Excellent points, Brooke! Your phrase “universal ridiculousness” is so apt!! And you are so correct that in the context of the patriarchy we still live in, it is impossible to even imagine alternatives to the binaries that dominate our lives. I especially appreciate the point you make about the fact that many folks do overlap gender norms, which makes many of us queer!
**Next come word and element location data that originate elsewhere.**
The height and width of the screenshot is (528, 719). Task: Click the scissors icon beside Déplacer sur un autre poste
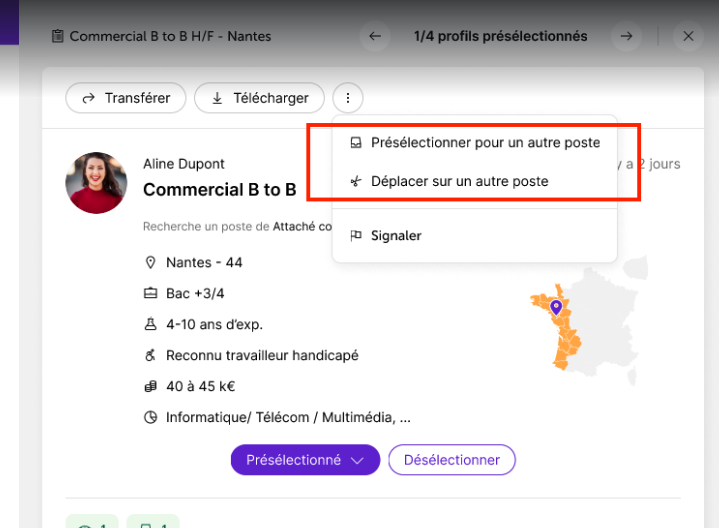click(356, 181)
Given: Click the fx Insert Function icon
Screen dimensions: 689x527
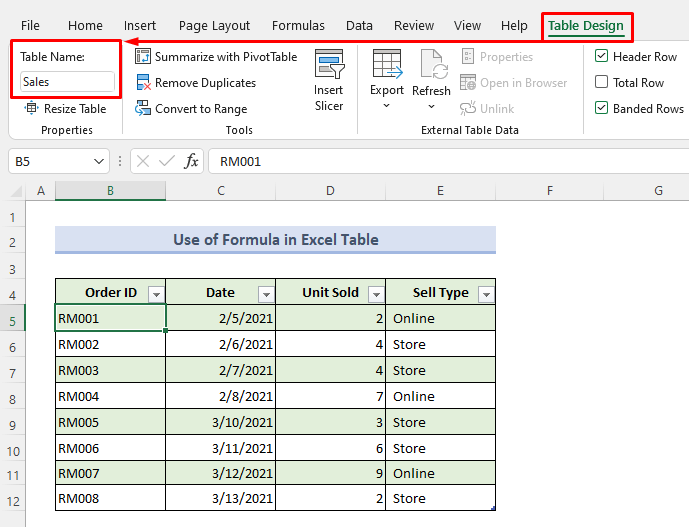Looking at the screenshot, I should [x=191, y=161].

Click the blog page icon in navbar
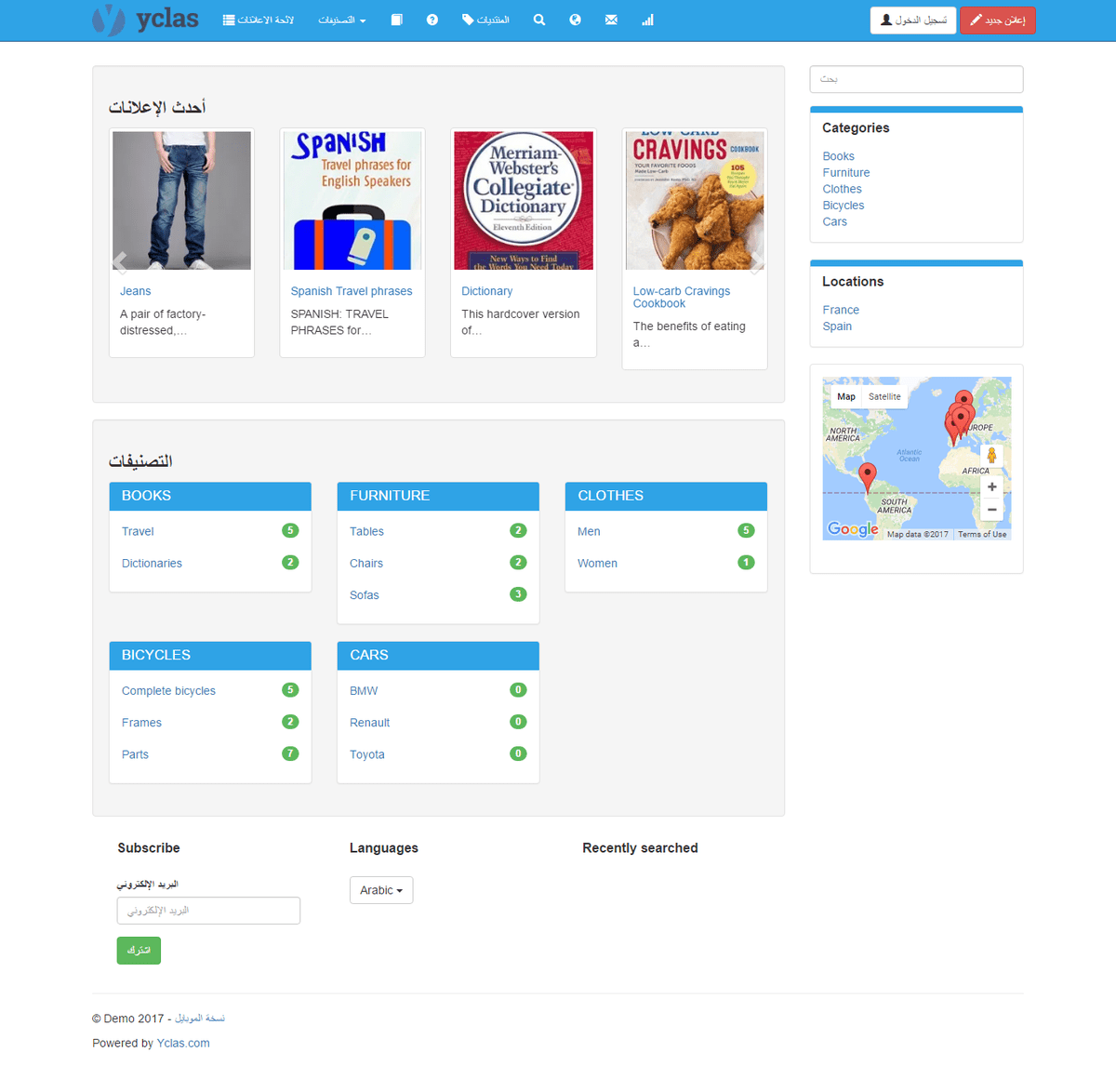point(396,20)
But when I “dip” into worlds outside my own comfort zone (entrenched hetero-normative zones!!), those norms are alive and well way beyond what I experience in my own world, and when I hear and see the reactions of many in the public when they encounter queer folks, well, we have a long way to go don’t we? So each of us who realize the ridiculousness can only do whatever we can, to challenge it .. some folks do need to “do” queer theory (even though it may seem or be futile) and others need to live the challenge by how they present themselves to the world. But there is still the problem that you point out — the fact that “queer” definitions actually sustain gender binaries .. this is so true. In my experience, if someone cannot discern if someone they encounter is either male or female — it drives them crazy trying to figure out which it is … when in fact, the point of presenting in a way that is not gender specific is intended to overcome the binaries! What a conundrum this is!